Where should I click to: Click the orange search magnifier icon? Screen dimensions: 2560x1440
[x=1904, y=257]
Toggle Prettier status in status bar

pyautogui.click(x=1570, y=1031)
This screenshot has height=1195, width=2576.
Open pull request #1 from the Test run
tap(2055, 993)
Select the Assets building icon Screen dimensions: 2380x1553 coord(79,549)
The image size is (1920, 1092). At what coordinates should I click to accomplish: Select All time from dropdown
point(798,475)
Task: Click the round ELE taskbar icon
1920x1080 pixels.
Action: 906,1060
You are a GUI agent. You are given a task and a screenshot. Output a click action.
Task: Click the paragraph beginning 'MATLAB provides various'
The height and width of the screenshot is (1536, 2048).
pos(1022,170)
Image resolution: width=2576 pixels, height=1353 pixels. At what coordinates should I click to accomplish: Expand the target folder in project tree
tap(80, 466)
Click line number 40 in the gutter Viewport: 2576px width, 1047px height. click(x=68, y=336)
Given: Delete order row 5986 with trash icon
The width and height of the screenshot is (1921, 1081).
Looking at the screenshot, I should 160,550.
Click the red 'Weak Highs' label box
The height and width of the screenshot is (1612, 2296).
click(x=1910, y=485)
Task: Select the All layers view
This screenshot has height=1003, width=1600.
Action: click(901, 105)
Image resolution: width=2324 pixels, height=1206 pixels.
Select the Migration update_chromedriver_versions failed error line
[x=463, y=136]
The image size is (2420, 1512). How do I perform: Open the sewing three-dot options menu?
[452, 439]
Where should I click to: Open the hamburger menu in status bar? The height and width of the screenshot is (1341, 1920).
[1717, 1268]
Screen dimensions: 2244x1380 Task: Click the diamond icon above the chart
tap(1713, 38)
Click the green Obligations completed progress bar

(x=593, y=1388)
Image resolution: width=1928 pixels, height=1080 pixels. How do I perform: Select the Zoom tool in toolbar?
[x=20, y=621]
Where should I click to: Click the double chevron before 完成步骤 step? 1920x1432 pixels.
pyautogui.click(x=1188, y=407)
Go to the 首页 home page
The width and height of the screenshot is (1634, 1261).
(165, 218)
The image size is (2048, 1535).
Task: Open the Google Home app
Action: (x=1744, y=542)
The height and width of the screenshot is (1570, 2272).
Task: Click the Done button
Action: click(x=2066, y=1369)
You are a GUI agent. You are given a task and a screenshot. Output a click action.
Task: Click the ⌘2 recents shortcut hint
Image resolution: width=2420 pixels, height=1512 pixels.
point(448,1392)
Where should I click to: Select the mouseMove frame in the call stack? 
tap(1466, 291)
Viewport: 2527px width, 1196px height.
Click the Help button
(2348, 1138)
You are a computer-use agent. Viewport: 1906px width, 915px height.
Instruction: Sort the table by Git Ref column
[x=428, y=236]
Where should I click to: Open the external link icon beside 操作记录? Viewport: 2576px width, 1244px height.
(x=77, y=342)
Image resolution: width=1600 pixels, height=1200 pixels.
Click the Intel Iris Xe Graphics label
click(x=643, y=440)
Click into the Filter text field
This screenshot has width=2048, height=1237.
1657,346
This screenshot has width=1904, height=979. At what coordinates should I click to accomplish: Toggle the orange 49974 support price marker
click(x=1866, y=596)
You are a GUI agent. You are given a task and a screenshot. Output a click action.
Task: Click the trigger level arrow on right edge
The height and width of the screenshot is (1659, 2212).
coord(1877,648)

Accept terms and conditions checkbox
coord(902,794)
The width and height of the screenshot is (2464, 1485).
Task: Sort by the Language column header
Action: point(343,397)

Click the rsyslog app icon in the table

● **About this exercise**:
All of the records above must be reproduced exactly.

● **Task result**:
Where should I click to: Click the orange search magnifier icon? Screen dimensions: 2560x1440
[x=1904, y=257]
Toggle Prettier status in status bar

pyautogui.click(x=1570, y=1031)
This screenshot has height=1195, width=2576.
Open pull request #1 from the Test run
tap(2055, 993)
Select the Assets building icon Screen dimensions: 2380x1553 coord(79,549)
The image size is (1920, 1092). At what coordinates should I click to accomplish: Select All time from dropdown
point(798,475)
Task: Click the round ELE taskbar icon
1920x1080 pixels.
Action: 906,1060
You are a GUI agent. You are given a task and a screenshot. Output a click action.
Task: Click the paragraph beginning 'MATLAB provides various'
The height and width of the screenshot is (1536, 2048).
pos(1022,170)
Image resolution: width=2576 pixels, height=1353 pixels. At what coordinates should I click to accomplish: Expand the target folder in project tree
tap(80, 466)
Click line number 40 in the gutter Viewport: 2576px width, 1047px height. click(x=68, y=336)
Given: Delete order row 5986 with trash icon
The width and height of the screenshot is (1921, 1081).
Looking at the screenshot, I should 160,550.
Click the red 'Weak Highs' label box
The height and width of the screenshot is (1612, 2296).
click(x=1910, y=485)
Task: Select the All layers view
This screenshot has height=1003, width=1600.
Action: click(901, 105)
Image resolution: width=2324 pixels, height=1206 pixels.
Select the Migration update_chromedriver_versions failed error line
[x=463, y=136]
The image size is (2420, 1512). How do I perform: Open the sewing three-dot options menu?
[452, 439]
Where should I click to: Open the hamburger menu in status bar? The height and width of the screenshot is (1341, 1920).
[1717, 1268]
Screen dimensions: 2244x1380 Task: Click the diamond icon above the chart
tap(1713, 38)
Click the green Obligations completed progress bar

(x=593, y=1388)
Image resolution: width=1928 pixels, height=1080 pixels. How do I perform: Select the Zoom tool in toolbar?
[x=20, y=621]
Where should I click to: Click the double chevron before 完成步骤 step? 1920x1432 pixels.
pyautogui.click(x=1188, y=407)
Go to the 首页 home page
The width and height of the screenshot is (1634, 1261).
(165, 218)
The image size is (2048, 1535).
Task: Open the Google Home app
Action: (x=1744, y=542)
The height and width of the screenshot is (1570, 2272).
Task: Click the Done button
Action: click(x=2066, y=1369)
You are a GUI agent. You are given a task and a screenshot. Output a click action.
Task: Click the ⌘2 recents shortcut hint
Image resolution: width=2420 pixels, height=1512 pixels.
point(448,1392)
Where should I click to: Select the mouseMove frame in the call stack? 
tap(1466, 291)
Viewport: 2527px width, 1196px height.
Click the Help button
(2348, 1138)
You are a computer-use agent. Viewport: 1906px width, 915px height.
Instruction: Sort the table by Git Ref column
[x=428, y=236]
Where should I click to: Open the external link icon beside 操作记录? Viewport: 2576px width, 1244px height.
(x=77, y=342)
Image resolution: width=1600 pixels, height=1200 pixels.
Click the Intel Iris Xe Graphics label
click(x=643, y=440)
Click into the Filter text field
This screenshot has width=2048, height=1237.
1657,346
This screenshot has width=1904, height=979. At what coordinates should I click to accomplish: Toggle the orange 49974 support price marker
click(x=1866, y=596)
You are a GUI agent. You are given a task and a screenshot. Output a click action.
Task: Click the trigger level arrow on right edge
The height and width of the screenshot is (1659, 2212).
coord(1877,648)

Accept terms and conditions checkbox
coord(902,794)
The width and height of the screenshot is (2464, 1485).
Task: Sort by the Language column header
Action: point(343,397)

Click the rsyslog app icon in the table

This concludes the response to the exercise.